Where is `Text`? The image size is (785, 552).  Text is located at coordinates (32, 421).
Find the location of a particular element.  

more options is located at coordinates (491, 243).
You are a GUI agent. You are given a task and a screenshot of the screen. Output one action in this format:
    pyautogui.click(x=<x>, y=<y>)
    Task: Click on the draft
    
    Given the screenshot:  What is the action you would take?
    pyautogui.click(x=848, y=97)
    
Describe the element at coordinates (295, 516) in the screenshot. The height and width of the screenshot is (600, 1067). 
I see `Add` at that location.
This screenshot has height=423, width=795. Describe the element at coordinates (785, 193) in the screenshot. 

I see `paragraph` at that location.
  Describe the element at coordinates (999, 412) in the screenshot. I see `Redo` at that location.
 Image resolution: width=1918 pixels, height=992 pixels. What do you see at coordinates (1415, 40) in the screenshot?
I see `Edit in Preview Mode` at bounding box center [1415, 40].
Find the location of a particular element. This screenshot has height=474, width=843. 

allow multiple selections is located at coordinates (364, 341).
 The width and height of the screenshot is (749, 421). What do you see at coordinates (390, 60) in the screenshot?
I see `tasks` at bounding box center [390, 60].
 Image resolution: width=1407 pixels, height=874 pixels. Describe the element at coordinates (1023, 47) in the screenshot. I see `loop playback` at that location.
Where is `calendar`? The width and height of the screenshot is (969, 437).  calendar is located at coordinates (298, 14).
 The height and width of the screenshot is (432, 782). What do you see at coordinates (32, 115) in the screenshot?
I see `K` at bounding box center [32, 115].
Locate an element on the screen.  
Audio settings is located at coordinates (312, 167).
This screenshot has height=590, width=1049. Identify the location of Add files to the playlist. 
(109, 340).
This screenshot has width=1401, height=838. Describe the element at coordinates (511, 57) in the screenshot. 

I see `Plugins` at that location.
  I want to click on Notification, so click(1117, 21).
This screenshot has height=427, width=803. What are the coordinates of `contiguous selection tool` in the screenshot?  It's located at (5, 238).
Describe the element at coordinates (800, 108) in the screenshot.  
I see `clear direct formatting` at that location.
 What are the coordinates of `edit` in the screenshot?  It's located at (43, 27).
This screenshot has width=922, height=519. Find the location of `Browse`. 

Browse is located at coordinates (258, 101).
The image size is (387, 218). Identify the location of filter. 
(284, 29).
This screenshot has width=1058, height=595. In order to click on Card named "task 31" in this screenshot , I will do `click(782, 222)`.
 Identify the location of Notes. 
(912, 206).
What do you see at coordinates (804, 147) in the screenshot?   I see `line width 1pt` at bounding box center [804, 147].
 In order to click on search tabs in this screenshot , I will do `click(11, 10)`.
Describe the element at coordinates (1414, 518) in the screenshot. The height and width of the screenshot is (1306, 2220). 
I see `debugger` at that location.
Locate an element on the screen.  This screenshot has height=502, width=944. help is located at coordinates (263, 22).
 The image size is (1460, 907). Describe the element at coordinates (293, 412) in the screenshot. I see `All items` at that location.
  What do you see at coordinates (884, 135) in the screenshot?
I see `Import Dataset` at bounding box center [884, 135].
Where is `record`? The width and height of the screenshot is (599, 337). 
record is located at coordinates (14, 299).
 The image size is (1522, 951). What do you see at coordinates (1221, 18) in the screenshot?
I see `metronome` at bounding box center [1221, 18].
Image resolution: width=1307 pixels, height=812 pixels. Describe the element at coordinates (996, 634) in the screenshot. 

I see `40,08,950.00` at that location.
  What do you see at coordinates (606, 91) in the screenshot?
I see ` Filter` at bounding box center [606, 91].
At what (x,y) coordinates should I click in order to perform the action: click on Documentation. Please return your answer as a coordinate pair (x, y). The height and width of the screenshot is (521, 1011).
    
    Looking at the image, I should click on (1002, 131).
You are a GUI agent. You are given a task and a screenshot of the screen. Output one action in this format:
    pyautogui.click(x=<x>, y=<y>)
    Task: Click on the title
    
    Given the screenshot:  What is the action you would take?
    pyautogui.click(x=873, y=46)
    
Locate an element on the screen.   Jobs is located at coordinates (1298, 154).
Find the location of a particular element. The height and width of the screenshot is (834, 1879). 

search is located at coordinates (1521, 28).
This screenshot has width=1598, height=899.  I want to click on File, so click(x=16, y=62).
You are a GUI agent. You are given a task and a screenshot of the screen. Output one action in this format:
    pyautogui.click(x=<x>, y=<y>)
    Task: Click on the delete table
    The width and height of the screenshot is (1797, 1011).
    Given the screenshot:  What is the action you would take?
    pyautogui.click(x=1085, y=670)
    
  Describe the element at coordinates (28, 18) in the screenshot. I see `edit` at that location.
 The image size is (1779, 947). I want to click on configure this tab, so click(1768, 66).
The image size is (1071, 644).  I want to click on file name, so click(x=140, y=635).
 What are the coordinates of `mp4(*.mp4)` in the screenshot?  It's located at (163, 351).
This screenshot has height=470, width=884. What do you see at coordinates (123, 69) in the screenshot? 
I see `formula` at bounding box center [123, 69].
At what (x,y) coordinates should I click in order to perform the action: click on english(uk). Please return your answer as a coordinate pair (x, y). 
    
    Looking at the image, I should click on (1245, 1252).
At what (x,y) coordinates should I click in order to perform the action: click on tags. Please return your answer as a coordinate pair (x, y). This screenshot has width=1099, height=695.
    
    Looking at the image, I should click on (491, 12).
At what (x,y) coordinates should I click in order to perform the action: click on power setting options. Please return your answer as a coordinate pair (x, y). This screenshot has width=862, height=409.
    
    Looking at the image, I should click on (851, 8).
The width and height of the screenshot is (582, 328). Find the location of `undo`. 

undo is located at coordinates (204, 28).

..............................

**STATED TASK**:
Copy out all of the records above word for word.

**THE COMPLETED TASK**:
Where is `Text`? The image size is (785, 552).  Text is located at coordinates (32, 421).
Find the location of a particular element.  

more options is located at coordinates (491, 243).
You are a GUI agent. You are given a task and a screenshot of the screen. Output one action in this format:
    pyautogui.click(x=<x>, y=<y>)
    Task: Click on the draft
    
    Given the screenshot:  What is the action you would take?
    pyautogui.click(x=848, y=97)
    
Describe the element at coordinates (295, 516) in the screenshot. The height and width of the screenshot is (600, 1067). 
I see `Add` at that location.
This screenshot has height=423, width=795. Describe the element at coordinates (785, 193) in the screenshot. 

I see `paragraph` at that location.
  Describe the element at coordinates (999, 412) in the screenshot. I see `Redo` at that location.
 Image resolution: width=1918 pixels, height=992 pixels. What do you see at coordinates (1415, 40) in the screenshot?
I see `Edit in Preview Mode` at bounding box center [1415, 40].
Find the location of a particular element. This screenshot has height=474, width=843. 

allow multiple selections is located at coordinates (364, 341).
 The width and height of the screenshot is (749, 421). What do you see at coordinates (390, 60) in the screenshot?
I see `tasks` at bounding box center [390, 60].
 Image resolution: width=1407 pixels, height=874 pixels. Describe the element at coordinates (1023, 47) in the screenshot. I see `loop playback` at that location.
Where is `calendar`? The width and height of the screenshot is (969, 437).  calendar is located at coordinates (298, 14).
 The height and width of the screenshot is (432, 782). What do you see at coordinates (32, 115) in the screenshot?
I see `K` at bounding box center [32, 115].
Locate an element on the screen.  
Audio settings is located at coordinates (312, 167).
This screenshot has height=590, width=1049. Identify the location of Add files to the playlist. 
(109, 340).
This screenshot has width=1401, height=838. Describe the element at coordinates (511, 57) in the screenshot. 

I see `Plugins` at that location.
  I want to click on Notification, so click(1117, 21).
This screenshot has height=427, width=803. What are the coordinates of `contiguous selection tool` in the screenshot?  It's located at (5, 238).
Describe the element at coordinates (800, 108) in the screenshot.  
I see `clear direct formatting` at that location.
 What are the coordinates of `edit` in the screenshot?  It's located at (43, 27).
This screenshot has width=922, height=519. Find the location of `Browse`. 

Browse is located at coordinates (258, 101).
The image size is (387, 218). Identify the location of filter. 
(284, 29).
This screenshot has width=1058, height=595. In order to click on Card named "task 31" in this screenshot , I will do `click(782, 222)`.
 Identify the location of Notes. 
(912, 206).
What do you see at coordinates (804, 147) in the screenshot?   I see `line width 1pt` at bounding box center [804, 147].
 In order to click on search tabs in this screenshot , I will do `click(11, 10)`.
Describe the element at coordinates (1414, 518) in the screenshot. The height and width of the screenshot is (1306, 2220). 
I see `debugger` at that location.
Locate an element on the screen.  This screenshot has height=502, width=944. help is located at coordinates (263, 22).
 The image size is (1460, 907). Describe the element at coordinates (293, 412) in the screenshot. I see `All items` at that location.
  What do you see at coordinates (884, 135) in the screenshot?
I see `Import Dataset` at bounding box center [884, 135].
Where is `record`? The width and height of the screenshot is (599, 337). 
record is located at coordinates (14, 299).
 The image size is (1522, 951). What do you see at coordinates (1221, 18) in the screenshot?
I see `metronome` at bounding box center [1221, 18].
Image resolution: width=1307 pixels, height=812 pixels. Describe the element at coordinates (996, 634) in the screenshot. 

I see `40,08,950.00` at that location.
  What do you see at coordinates (606, 91) in the screenshot?
I see ` Filter` at bounding box center [606, 91].
At what (x,y) coordinates should I click in order to perform the action: click on Documentation. Please return your answer as a coordinate pair (x, y). The height and width of the screenshot is (521, 1011).
    
    Looking at the image, I should click on (1002, 131).
You are a GUI agent. You are given a task and a screenshot of the screen. Output one action in this format:
    pyautogui.click(x=<x>, y=<y>)
    Task: Click on the title
    
    Given the screenshot:  What is the action you would take?
    pyautogui.click(x=873, y=46)
    
Locate an element on the screen.   Jobs is located at coordinates (1298, 154).
Find the location of a particular element. The height and width of the screenshot is (834, 1879). 

search is located at coordinates (1521, 28).
This screenshot has width=1598, height=899.  I want to click on File, so click(x=16, y=62).
You are a GUI agent. You are given a task and a screenshot of the screen. Output one action in this format:
    pyautogui.click(x=<x>, y=<y>)
    Task: Click on the delete table
    The width and height of the screenshot is (1797, 1011).
    Given the screenshot:  What is the action you would take?
    pyautogui.click(x=1085, y=670)
    
  Describe the element at coordinates (28, 18) in the screenshot. I see `edit` at that location.
 The image size is (1779, 947). I want to click on configure this tab, so click(1768, 66).
The image size is (1071, 644).  I want to click on file name, so click(x=140, y=635).
 What are the coordinates of `mp4(*.mp4)` in the screenshot?  It's located at (163, 351).
This screenshot has height=470, width=884. What do you see at coordinates (123, 69) in the screenshot? 
I see `formula` at bounding box center [123, 69].
At what (x,y) coordinates should I click in order to perform the action: click on english(uk). Please return your answer as a coordinate pair (x, y). 
    
    Looking at the image, I should click on (1245, 1252).
At what (x,y) coordinates should I click in order to perform the action: click on tags. Please return your answer as a coordinate pair (x, y). This screenshot has width=1099, height=695.
    
    Looking at the image, I should click on (491, 12).
At what (x,y) coordinates should I click in order to perform the action: click on power setting options. Please return your answer as a coordinate pair (x, y). This screenshot has width=862, height=409.
    
    Looking at the image, I should click on (851, 8).
The width and height of the screenshot is (582, 328). Find the location of `undo`. 

undo is located at coordinates (204, 28).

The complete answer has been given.